Sveta Myers had gotten spooked. Maybe she’d done the work of destroying the greenhouse herself. “You ever see her with a couple? Skinny little blond girl and a big guy, looked like he lived at the gym?”

“I saw the girl here a lot. She was Sveta’s cousin or niece or something?” Alex highly doubted that. “I might have seen the guy once or twice. Why?”

“Thanks for your help,” said Alex, and headed for the gates.

She tried to shake off her feeling of disappointment as she made her way back down the hill. She’d hoped to find more of Tara in the gardens, not just piles of dirt heaped like a fresh grave.

Turner had said he’d meet Alex outside Ingalls Rink, and she spotted his Dodge idling by the curb. It was blessedly warm inside.

“Anything?” he asked.

She shook her head. “Someone cleaned the whole place out, and the student they were working with skipped town too. Someone named Sveta Myers.”

“Doesn’t ring a bell, but I’ll see if I can track her down.”

“I’ll check the alumni rosters to see if she’s connected to any of the societies,” said Alex. “I want to talk to Lance Gressang.”

“You’re back on that?”

Alex had almost forgotten she’d feigned interest in talking to Gressang before. “Someone has to question him about the new information we have.”

“If the case goes to trial—”

“It will be too late. Someone sent a monster after me. They killed Tara, stole all her plants. Maybe they got to Sveta Myers too. They’re cleaning house.”

“Even if I could get an interview with Gressang, I’m not bringing you with me.”

“Why not? We need Gressang to believe we understand more about all of this than he does. It will take him about thirty seconds to realize you don’t know your ass from a hot rock.”

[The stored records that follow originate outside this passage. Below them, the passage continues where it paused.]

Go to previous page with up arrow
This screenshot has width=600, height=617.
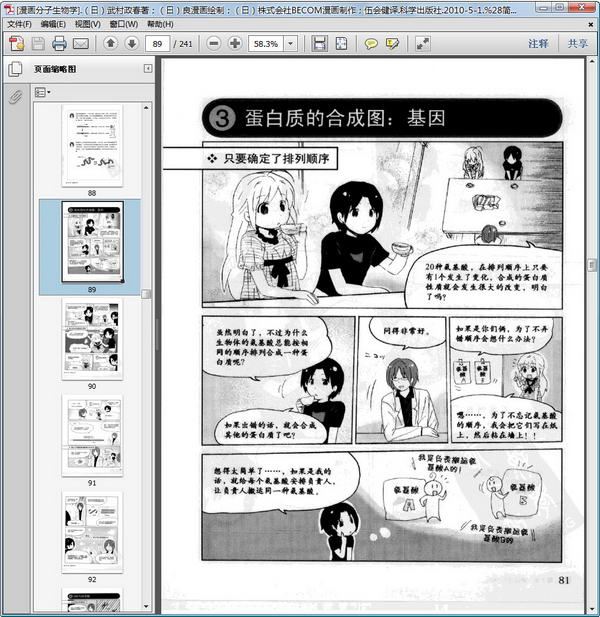point(111,43)
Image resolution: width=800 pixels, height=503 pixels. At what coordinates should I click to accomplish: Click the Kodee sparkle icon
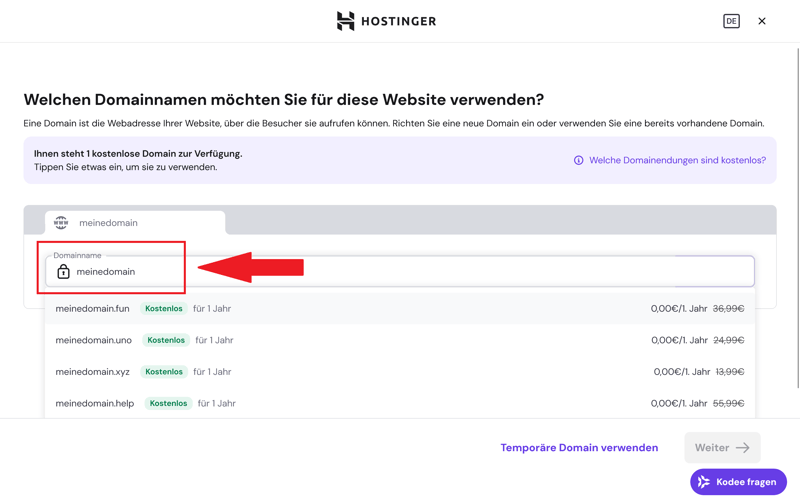coord(704,482)
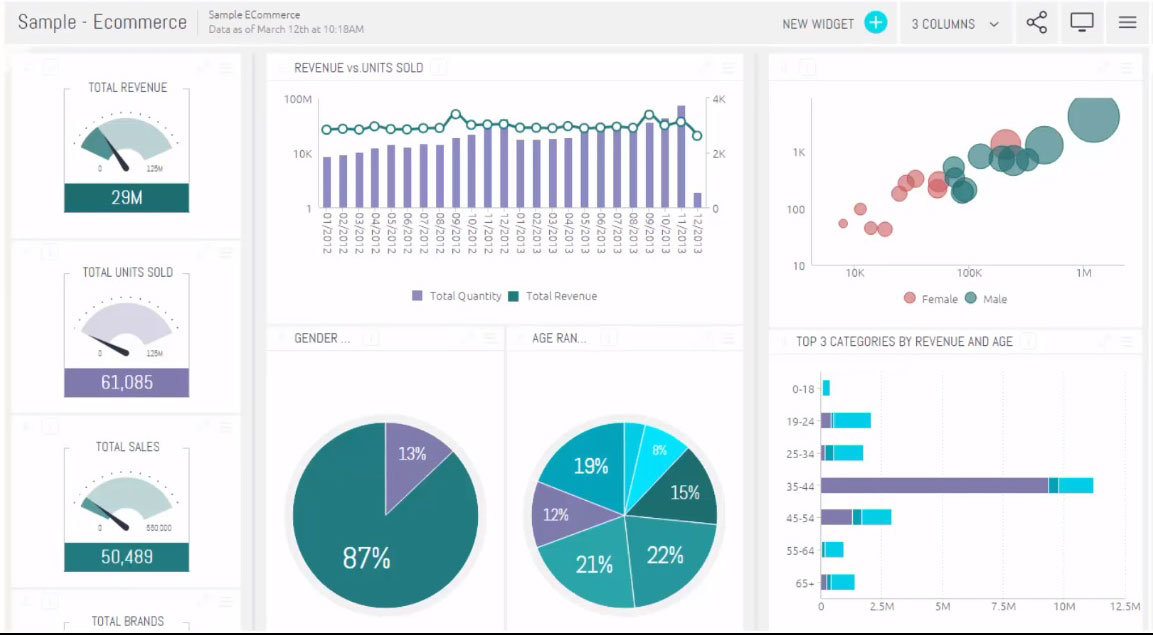1153x635 pixels.
Task: Open the Total Units Sold widget menu
Action: 223,251
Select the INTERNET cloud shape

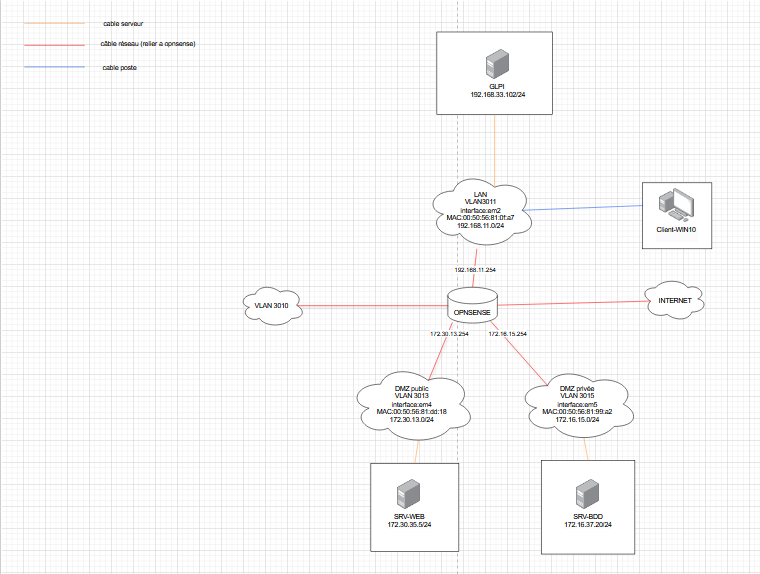[x=673, y=301]
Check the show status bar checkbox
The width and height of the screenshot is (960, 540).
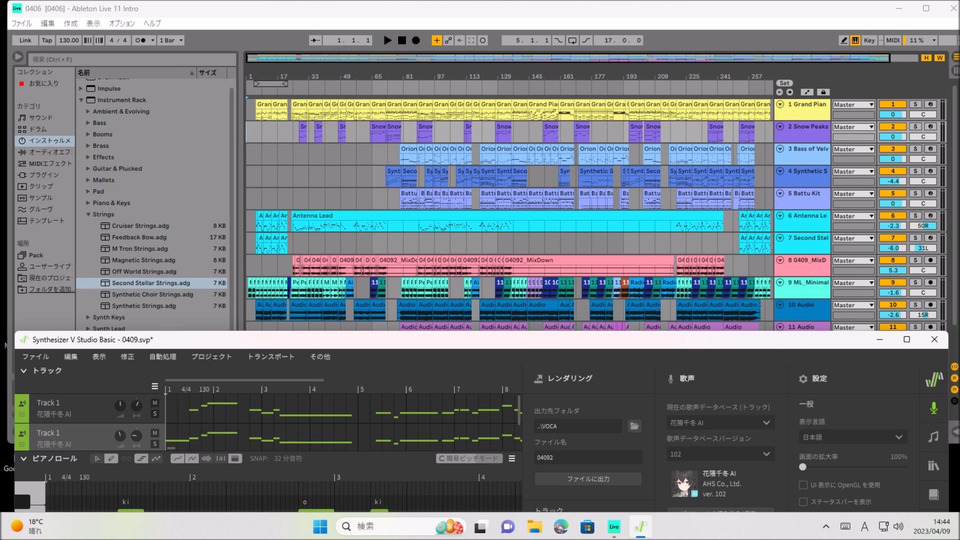coord(804,501)
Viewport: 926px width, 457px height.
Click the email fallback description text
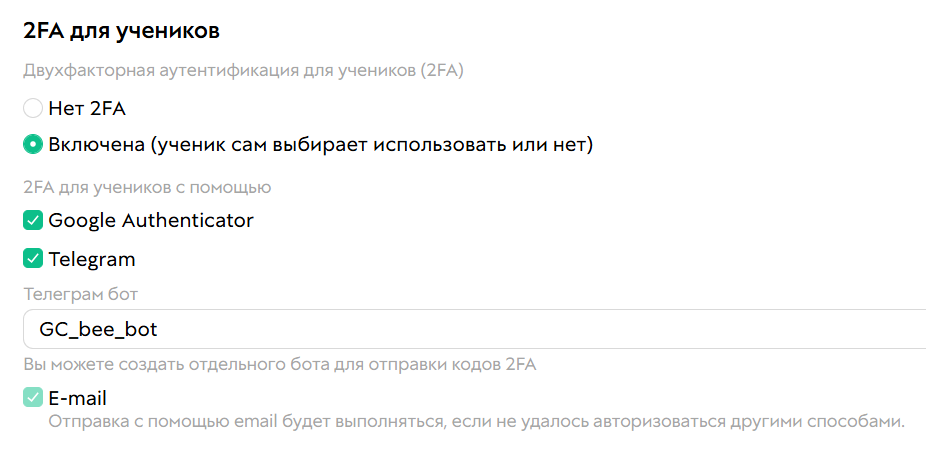click(476, 421)
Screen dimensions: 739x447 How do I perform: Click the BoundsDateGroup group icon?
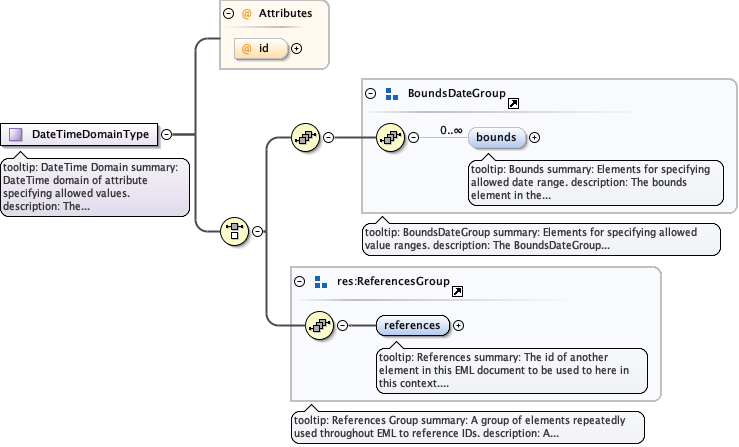click(x=391, y=94)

“What a colorful turn of phrase.”

“I saw you in that apartment, Turner. You almost wet yourself when Lance disappeared through that wall.”

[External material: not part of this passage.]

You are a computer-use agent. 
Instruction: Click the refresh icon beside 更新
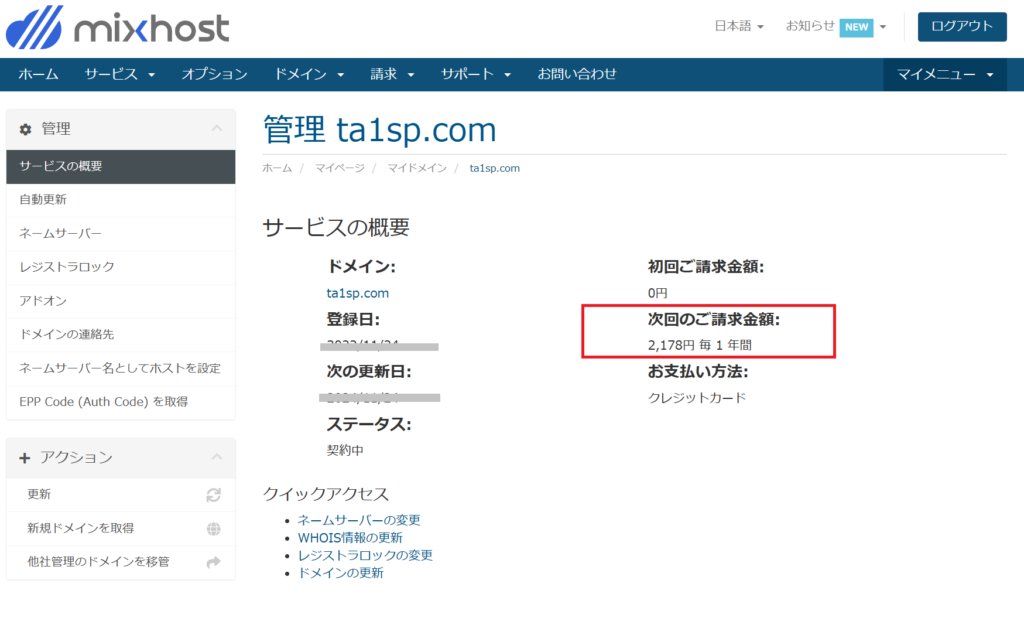click(213, 495)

“You have a real way about you, y’know that, Stern?”

“Is it my charm or my looks that you can’t get enough of ?”

Turner twisted in his seat to give her a long stare. “You don’t always have to come out swinging. What are you so angry at?”

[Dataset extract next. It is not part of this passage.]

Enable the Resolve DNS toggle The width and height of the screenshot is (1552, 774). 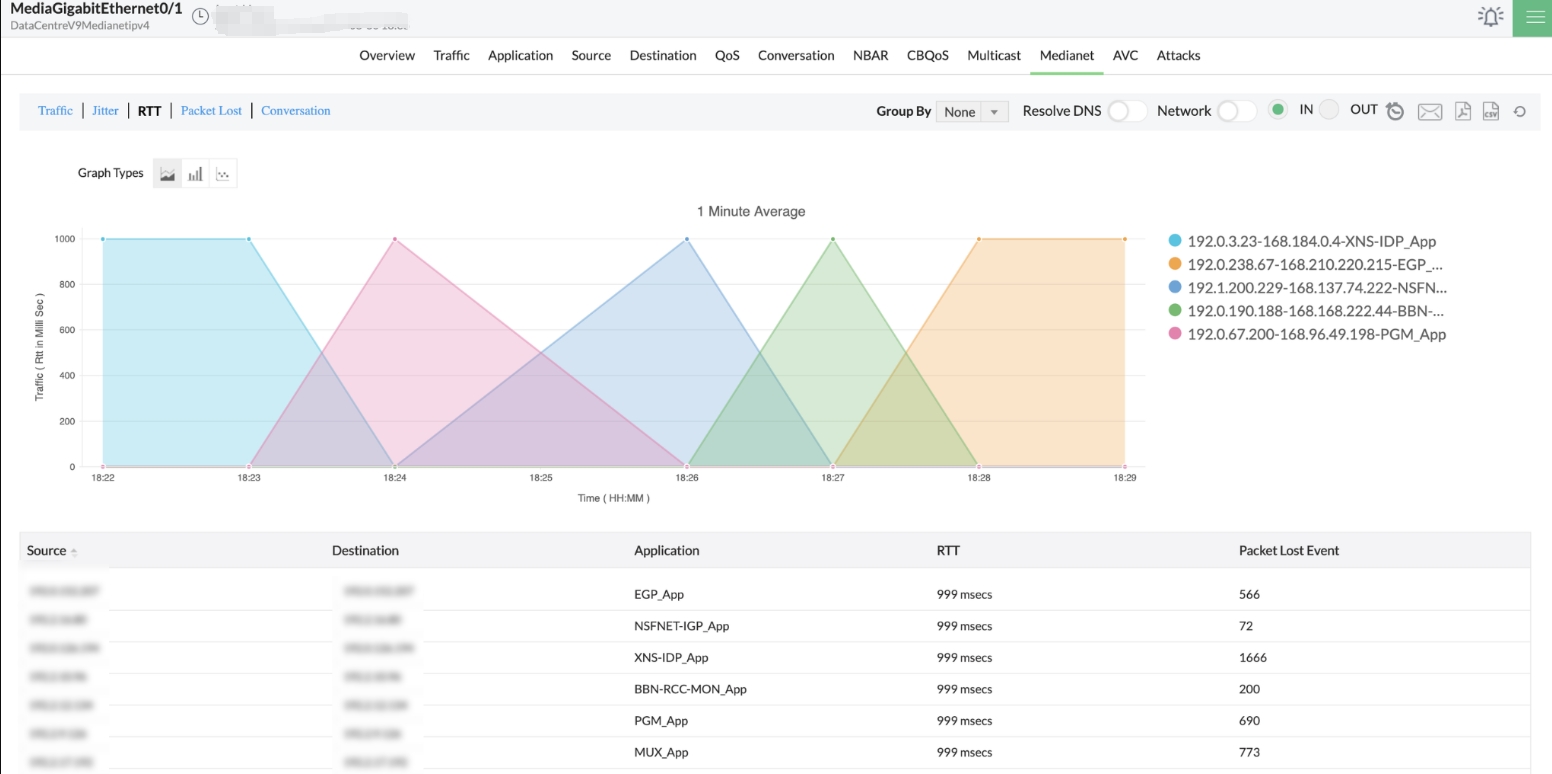point(1126,111)
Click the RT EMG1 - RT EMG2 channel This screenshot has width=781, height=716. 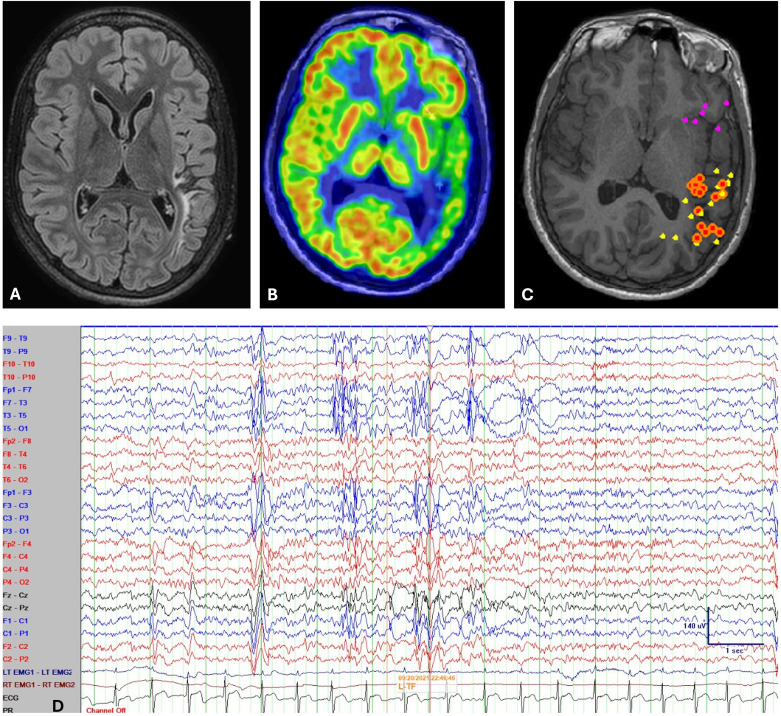39,686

Alex felt an irritating jolt of embarrassment. “Everything,” she muttered, gazing at the fogged-up windshield. “Anyway, you know I’m right.”

“Maybe so, but Lance is represented by counsel. Neither of us can talk to him without his lawyer.”

“Would you like to?”

“Of course I’d like to. I’d also like a rare steak and a moment of peace without you yapping in my ear.”

“Can’t oblige. But I think I can get you an interview with Gressang.”

“Let’s say that’s true. Nothing we learn will be admissible in a court of law, Stern. Lance Gressang could tell us he killed Tara twelve times over and we wouldn’t be able to pin it on him.”

“But we’ll still get answers.”

Turner rested his gloved hands on the steering wheel. “I’m pretty sure when my mother was talking about the devil, she had you in mind.”

“I’m a delight.”

“If I said yes, what would we need?”

Turner already had a nice enough suit. “You own a briefcase?”

“I can borrow one.”

“Great. Then all we need is this.” She pulled the mirror she’d used to gain access to Tara’s apartment from her pocket.

“You want me to walk into a secure jail with a compact and a nice attaché case?”

“It’s worse than that, Turner.” Alex flipped the mirror in her hand. “I want you to believe in magic.”